SECRECY NEWS
from the FAS Project on Government Secrecy
Volume 2004, Issue No. 97
November 3, 2004

LIBRARIAN OF CONGRESS VISITS IRAN

Twenty-five years after the seizure of the American Embassy in Tehran on November 4, 1979, a U.S. government official is back in Iran this week on an unannounced visit, Secrecy News has learned.

Dr. James H. Billington, the Librarian of Congress, is leading a small delegation that is discussing prospects for exchanges with the Iranian national library.

The visit was engineered by the private organization Catalytic Diplomacy at the request of the Library of Congress. The director of Catalytic Diplomacy, Jeremy J. Stone, had previously (in 1999) organized a scientific exchange agreement between the non-governmental National Academy of Sciences and the Iranian Academy of Sciences.

Dr. Billington and his delegation are to return to the United States late on Friday, November 5, and are expected to have concluded a formal agreement on library exchange with Iranian officials.


DEFENDING U.S. AIRSPACE (CRS)

"Protecting U.S. airspace may require improvements in detecting aircraft and cruise missiles, making quick operational decisions, and intercepting them," according to a newly updated report from the Congressional Research Service.

"A number of options exist in each of these areas. A variety of issues must be weighed including expediency, cost, and minimizing conflicts with civilian aviation."

CRS policy prohibits direct public access to its reports.

But see "Homeland Security: Defending U.S. Airspace," updated October 13, 2004:

A related CRS report "examines the strengths and limitations of deploying unmanned aerial vehicles along the borders." See "Homeland Security: Unmanned Aerial Vehicles and Border Surveillance," June 28, 2004:


TED TAYLOR, 1925-2004

Theodore B. Taylor, who designed the smallest and the largest fission explosives in the U.S. arsenal and then became a critic of U.S. nuclear weapons policy, died October 28.

"It troubles me more deeply than I can express that my country continues to be prepared, under certain conditions, to launch nuclear weapons that would kill millions of innocent bystanders," he wrote in 1996.

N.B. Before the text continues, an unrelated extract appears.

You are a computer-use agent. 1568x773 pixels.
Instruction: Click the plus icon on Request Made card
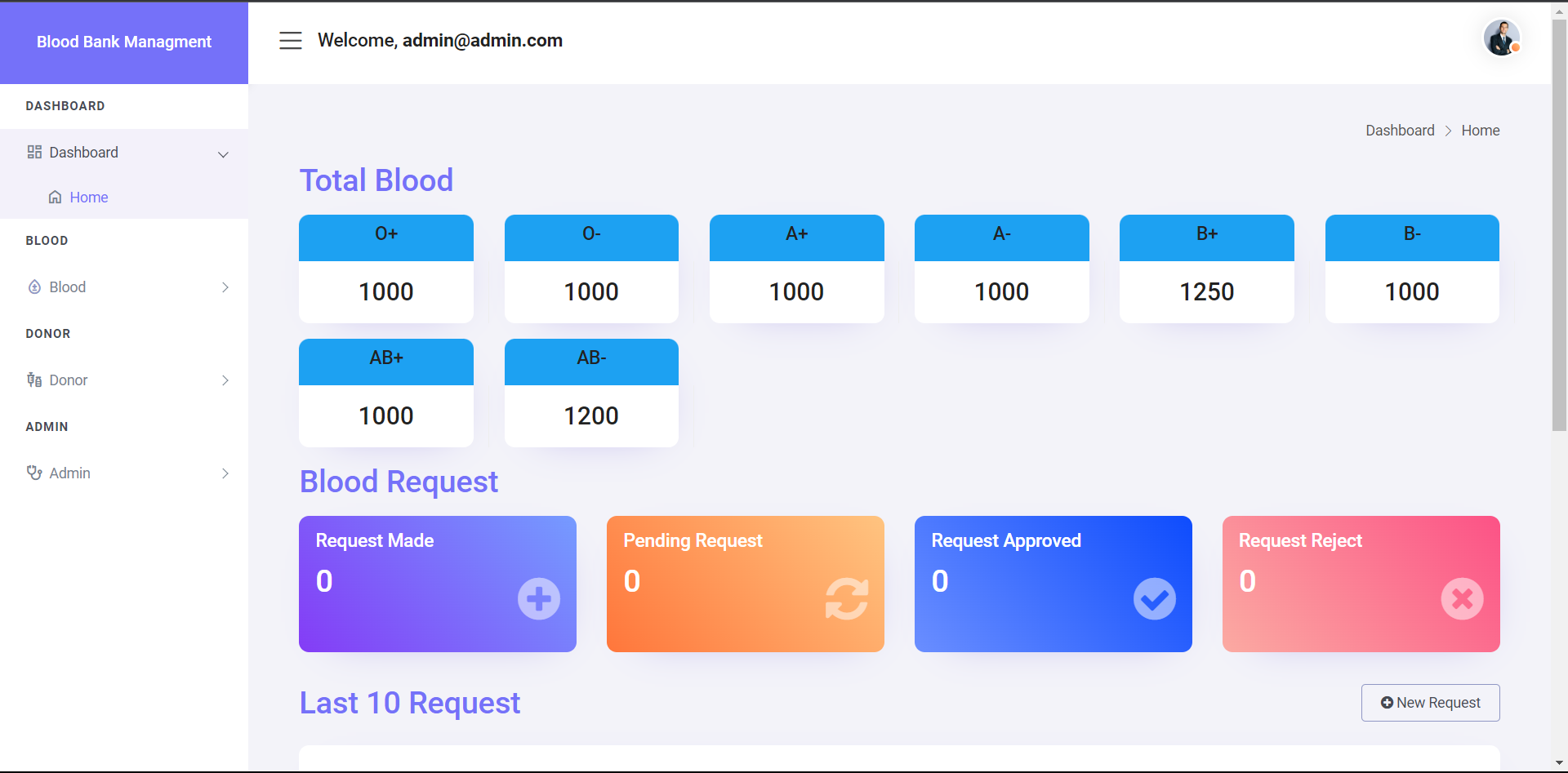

"To me, this is preparation for mass murder that cannot be justified under any conditions. It must therefore be considered as human action that is out-and-out evil. The threat of nuclear retaliation also is a completely ineffectual deterrent to nuclear attack by terrorists or leaders of governments that need not identify themselves or that are physically located in the midst of populations that have no part in the initial attack or threat of attack. In short, we humans must find alternatives to retaliation in kind to acts of massive and indiscriminate violence."

"I had a dream last night, about a new form of nuclear weapon," he said in 1999, "and I'm not telling anybody what this is, because I'm really scared of it."